Google’s LightweightMMM and Meta’s Robyn are two main open-source automated Marketing Mix Modeling tools both aiming to democratize econometrics and marketing science. They share the same goal, but their approach, implementation, and overall paradigms are rather different from each other.
In this article, we present a comparison and breakdown of the two tools regarding different aspects such as implementation, modeling, optimization, documentation, and community. At the time of writing, the stable versions of the libraries are 0.1.6 for LightweightMMM and 3.7.2 for Robyn.
First Things First: License
Despite being used interchangeably at times, the term “open source” does not always mean “free”. However, in the case of LightweightMMM and Robyn, such equivalence holds. Both of these libraries have licenses that allow modification, distribution, private use as well as commercial use. One difference is that Robyn has the MIT License which does not restrict trademark use while LightweightMMM has the Apache License 2.0 which does. Robyn seems to be more open to external contributors as they have a separate section about how to contribute to the codebase in their documentation which LightweightMMM does not have. Overall, both of these libraries are free (as in “free sandwich”) and free (as in “free speech”), embracing the open source mindset.
Diving In: Implementation Details
Google’s LightweightMMM is a super-easy-to-install Python library built on Google’s new machine learning framework JAX. Since the release of their famous TensorFlow framework in 2015, Google has been at the forefront of open-source machine learning and data science.
Proportion of publications that use TensorFlow vs. PyTorch 
But due to various reasons (including serious design flaws), TensorFlow has clearly been losing to its competitor: PyTorch from Meta. This led Google to start the race from scratch (dropping TensorFlow somewhat slowly and silently) by introducing JAX and developing their own new tools such as LightweightMMM with this new framework. In fact, Meta’s PyTorch framework has had such a significant influence in the data science field that LightweightMMM’s probability distribution module heavily relies on the framework Numpyro which states in its documentation: “the design of the distributions module largely follows from PyTorch”.
Meta’s Robyn is a library implemented in the R programming language and requires a Python installation on the side, therefore making it difficult to install, maintain, or deploy as software. The R portion relies on Meta’s forecasting library Prophet, and the optimization module utilizes the Python library Nevergrad, also developed by Meta. It’s somewhat unclear why Robyn was developed in R as Prophet has a Python implementation as well.

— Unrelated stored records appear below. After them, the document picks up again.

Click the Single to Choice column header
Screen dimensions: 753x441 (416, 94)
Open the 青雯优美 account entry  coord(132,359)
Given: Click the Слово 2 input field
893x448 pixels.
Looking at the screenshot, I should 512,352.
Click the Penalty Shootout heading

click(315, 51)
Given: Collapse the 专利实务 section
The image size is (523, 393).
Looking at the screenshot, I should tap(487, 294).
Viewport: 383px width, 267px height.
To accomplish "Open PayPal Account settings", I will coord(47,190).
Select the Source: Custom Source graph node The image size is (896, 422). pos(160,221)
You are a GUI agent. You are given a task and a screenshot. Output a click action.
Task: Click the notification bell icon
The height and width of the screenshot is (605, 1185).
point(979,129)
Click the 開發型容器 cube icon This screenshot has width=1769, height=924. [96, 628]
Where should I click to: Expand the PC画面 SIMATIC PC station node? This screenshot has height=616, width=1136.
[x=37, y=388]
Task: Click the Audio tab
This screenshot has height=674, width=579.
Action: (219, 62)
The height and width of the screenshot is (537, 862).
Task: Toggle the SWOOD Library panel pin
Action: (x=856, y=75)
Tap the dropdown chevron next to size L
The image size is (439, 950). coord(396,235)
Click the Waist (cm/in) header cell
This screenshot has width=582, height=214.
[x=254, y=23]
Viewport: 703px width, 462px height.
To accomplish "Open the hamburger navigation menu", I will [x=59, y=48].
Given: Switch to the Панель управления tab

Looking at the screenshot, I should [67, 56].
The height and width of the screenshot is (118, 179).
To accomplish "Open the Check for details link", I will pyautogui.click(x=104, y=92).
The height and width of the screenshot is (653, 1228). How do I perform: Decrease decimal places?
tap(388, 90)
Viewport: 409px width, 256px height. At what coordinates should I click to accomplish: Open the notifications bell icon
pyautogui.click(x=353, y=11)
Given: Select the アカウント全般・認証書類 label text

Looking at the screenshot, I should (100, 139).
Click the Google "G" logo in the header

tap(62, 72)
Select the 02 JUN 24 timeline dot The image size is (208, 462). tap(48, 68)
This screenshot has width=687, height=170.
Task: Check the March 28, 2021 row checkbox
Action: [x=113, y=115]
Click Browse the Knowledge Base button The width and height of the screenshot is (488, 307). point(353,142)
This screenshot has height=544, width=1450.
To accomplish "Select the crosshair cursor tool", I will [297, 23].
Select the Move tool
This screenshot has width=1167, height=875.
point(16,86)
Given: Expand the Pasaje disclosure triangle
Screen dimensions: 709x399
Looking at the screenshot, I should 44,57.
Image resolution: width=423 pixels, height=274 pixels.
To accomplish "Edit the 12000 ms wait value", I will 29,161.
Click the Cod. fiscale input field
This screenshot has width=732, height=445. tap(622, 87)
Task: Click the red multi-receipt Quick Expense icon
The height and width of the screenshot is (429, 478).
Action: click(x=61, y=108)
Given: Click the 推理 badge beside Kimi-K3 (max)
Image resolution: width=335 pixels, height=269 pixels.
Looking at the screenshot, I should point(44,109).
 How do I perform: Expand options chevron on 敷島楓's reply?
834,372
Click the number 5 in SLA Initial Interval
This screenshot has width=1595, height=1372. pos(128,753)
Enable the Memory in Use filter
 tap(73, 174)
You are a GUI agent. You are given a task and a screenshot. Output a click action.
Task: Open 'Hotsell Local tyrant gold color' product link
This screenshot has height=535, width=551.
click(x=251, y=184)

One advantage of LightweightMMM over Robyn is that, if available, it can utilize GPU hardware to speed up the model training significantly thanks to its JAX framework. In contrast, Robyn’s optimization module, Nevergrad, implements such optimization techniques that make it embarrassingly easy to parallelize the computation in order to speed up the process, which is precisely what Robyn does (more on optimization later).
The way LightweightMMM and Robyn approach MMM is rather different. Robyn takes a frequentist approach (opposed to Bayesian) and models the marketing phenomena essentially as a “curve fitting” problem using the Prophet library.
There are certain confusions in the MMM community because Prophet might be using some Bayesian methods (e.g. MCMC) to estimate uncertainty bands, but in essence, it does not employ a purely Bayesian approach when modeling time series. It is a specific implementation of a GAM (Generalized Additive Model) where time series are assumed to be made of additive components such as trend, seasonality, holidays, and noise. One of the main advantages of using the Prophet library is that it already provides holidays for numerous countries which can be directly used for modeling.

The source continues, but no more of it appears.